## Exercise
Write out the stretch of lines below that begins at the line with "The height and width of the screenshot is (1008, 1195)." and ends at the line with "You are a computer-use agent. This", including both, exactly as given and nothing more.

+---+

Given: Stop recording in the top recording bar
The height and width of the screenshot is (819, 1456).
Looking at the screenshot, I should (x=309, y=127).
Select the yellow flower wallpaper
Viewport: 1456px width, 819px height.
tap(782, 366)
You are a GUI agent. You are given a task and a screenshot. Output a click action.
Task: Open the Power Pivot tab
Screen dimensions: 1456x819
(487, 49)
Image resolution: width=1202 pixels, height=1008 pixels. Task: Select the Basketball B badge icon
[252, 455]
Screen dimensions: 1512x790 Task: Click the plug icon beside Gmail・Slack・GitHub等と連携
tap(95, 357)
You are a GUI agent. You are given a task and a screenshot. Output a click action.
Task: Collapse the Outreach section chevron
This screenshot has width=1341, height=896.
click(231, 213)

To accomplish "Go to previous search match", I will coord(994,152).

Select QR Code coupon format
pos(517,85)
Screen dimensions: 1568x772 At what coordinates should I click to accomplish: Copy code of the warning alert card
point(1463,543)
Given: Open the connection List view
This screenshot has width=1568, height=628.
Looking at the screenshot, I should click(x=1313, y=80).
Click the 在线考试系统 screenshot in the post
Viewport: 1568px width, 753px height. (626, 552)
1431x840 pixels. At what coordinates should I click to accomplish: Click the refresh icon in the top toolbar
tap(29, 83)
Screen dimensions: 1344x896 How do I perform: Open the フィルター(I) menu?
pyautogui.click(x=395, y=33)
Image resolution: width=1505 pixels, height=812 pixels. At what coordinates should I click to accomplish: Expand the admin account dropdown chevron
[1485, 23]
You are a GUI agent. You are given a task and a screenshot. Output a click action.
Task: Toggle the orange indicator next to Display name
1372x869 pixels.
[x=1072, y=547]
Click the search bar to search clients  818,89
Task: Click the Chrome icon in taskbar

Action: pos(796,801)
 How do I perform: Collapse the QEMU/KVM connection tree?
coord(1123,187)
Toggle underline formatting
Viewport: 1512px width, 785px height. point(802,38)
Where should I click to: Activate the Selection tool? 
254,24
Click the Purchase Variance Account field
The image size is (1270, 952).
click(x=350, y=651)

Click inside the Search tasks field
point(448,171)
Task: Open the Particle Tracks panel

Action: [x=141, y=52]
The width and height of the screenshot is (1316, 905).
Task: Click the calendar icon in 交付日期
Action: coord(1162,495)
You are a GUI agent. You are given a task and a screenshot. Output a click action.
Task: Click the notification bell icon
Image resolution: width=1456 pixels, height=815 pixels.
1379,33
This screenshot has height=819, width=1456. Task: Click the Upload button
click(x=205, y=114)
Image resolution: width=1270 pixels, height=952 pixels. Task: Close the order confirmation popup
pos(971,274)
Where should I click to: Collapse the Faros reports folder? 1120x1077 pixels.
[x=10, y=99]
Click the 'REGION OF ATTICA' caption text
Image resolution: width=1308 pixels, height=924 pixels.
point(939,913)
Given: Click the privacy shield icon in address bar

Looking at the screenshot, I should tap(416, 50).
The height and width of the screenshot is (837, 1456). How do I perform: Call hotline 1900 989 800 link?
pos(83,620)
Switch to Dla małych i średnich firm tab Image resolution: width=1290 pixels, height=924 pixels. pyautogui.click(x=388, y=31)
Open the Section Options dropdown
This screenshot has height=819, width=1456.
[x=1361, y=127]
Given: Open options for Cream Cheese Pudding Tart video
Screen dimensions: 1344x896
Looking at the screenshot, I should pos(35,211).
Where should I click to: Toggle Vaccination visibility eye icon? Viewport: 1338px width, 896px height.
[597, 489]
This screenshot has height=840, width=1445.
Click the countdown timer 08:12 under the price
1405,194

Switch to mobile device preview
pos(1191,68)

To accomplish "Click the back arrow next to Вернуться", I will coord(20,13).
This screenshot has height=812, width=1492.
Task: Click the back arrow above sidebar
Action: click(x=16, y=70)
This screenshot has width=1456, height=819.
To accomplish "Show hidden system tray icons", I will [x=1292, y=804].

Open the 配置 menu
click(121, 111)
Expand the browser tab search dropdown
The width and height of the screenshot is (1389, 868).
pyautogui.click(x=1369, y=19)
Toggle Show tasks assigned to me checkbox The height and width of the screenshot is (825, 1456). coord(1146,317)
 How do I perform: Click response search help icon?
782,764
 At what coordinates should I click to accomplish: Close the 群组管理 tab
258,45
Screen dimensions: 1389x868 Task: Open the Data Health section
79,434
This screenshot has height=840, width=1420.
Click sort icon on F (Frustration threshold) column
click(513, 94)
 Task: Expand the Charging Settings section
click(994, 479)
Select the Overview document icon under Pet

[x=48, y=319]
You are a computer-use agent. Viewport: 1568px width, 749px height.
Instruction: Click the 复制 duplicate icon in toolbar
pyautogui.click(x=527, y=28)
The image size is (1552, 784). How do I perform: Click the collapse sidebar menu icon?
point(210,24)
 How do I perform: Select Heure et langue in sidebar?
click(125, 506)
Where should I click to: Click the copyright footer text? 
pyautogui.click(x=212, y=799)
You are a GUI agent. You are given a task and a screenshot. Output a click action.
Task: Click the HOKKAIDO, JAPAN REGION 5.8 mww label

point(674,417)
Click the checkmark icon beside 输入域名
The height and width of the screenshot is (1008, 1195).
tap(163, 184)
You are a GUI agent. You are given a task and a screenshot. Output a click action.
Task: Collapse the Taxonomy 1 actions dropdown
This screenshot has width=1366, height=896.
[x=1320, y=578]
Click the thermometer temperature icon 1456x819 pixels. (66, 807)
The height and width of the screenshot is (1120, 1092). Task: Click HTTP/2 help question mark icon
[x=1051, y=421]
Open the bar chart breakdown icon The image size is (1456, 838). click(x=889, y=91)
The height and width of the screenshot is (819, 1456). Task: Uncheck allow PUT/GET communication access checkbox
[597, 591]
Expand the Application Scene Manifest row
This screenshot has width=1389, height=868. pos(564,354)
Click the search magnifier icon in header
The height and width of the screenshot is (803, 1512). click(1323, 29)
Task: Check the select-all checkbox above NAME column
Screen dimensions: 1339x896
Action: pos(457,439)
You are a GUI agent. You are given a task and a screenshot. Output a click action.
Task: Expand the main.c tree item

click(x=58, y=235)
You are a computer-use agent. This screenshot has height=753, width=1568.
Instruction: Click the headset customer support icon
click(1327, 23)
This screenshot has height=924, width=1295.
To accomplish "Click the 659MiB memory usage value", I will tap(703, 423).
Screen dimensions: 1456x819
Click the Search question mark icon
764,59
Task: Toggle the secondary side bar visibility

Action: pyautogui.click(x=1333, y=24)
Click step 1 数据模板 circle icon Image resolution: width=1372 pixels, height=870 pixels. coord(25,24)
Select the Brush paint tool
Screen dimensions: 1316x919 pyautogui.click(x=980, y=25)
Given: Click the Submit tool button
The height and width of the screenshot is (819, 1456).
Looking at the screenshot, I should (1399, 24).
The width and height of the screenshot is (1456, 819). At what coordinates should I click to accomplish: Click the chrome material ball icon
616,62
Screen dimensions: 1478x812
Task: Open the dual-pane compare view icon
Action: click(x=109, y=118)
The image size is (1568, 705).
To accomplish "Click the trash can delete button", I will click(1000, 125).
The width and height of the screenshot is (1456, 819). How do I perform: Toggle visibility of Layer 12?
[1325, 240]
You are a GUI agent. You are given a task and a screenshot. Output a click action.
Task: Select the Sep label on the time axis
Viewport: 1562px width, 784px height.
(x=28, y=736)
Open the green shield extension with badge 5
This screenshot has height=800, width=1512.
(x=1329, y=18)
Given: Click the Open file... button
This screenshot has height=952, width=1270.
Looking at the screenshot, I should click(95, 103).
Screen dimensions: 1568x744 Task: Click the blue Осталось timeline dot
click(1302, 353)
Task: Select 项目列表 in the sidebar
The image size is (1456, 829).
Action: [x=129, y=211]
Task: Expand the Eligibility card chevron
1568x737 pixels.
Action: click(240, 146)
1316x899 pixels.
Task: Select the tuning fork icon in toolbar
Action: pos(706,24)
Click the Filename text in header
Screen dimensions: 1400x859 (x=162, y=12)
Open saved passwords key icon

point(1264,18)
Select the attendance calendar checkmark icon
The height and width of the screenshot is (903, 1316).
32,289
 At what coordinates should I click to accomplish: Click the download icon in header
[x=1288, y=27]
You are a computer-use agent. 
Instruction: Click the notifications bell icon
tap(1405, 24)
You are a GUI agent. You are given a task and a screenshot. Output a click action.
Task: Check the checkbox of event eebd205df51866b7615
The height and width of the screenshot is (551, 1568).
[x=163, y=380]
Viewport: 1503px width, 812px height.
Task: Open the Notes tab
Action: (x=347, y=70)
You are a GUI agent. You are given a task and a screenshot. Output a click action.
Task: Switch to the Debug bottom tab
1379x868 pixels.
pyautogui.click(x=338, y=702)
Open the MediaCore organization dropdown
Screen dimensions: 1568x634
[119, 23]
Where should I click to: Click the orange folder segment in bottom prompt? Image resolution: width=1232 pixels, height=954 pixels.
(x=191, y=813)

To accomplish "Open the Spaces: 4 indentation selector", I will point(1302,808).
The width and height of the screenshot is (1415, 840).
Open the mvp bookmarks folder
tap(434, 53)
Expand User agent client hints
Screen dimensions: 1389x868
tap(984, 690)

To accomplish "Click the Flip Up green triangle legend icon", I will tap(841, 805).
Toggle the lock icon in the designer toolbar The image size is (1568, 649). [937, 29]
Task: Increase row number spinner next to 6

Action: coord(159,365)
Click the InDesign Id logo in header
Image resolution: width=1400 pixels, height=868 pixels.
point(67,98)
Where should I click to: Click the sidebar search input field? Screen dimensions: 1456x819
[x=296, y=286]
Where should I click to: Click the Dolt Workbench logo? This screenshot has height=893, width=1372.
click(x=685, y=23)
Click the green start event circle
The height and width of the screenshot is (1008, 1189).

+---+

## Answer to the exercise
The height and width of the screenshot is (1008, 1195).
tap(163, 184)
You are a GUI agent. You are given a task and a screenshot. Output a click action.
Task: Collapse the Taxonomy 1 actions dropdown
This screenshot has width=1366, height=896.
[x=1320, y=578]
Click the thermometer temperature icon 1456x819 pixels. (66, 807)
The height and width of the screenshot is (1120, 1092). Task: Click HTTP/2 help question mark icon
[x=1051, y=421]
Open the bar chart breakdown icon The image size is (1456, 838). click(x=889, y=91)
The height and width of the screenshot is (819, 1456). Task: Uncheck allow PUT/GET communication access checkbox
[597, 591]
Expand the Application Scene Manifest row
This screenshot has width=1389, height=868. pos(564,354)
Click the search magnifier icon in header
The height and width of the screenshot is (803, 1512). click(1323, 29)
Task: Check the select-all checkbox above NAME column
Screen dimensions: 1339x896
Action: pos(457,439)
You are a GUI agent. You are given a task and a screenshot. Output a click action.
Task: Expand the main.c tree item

click(x=58, y=235)
You are a computer-use agent. This screenshot has height=753, width=1568.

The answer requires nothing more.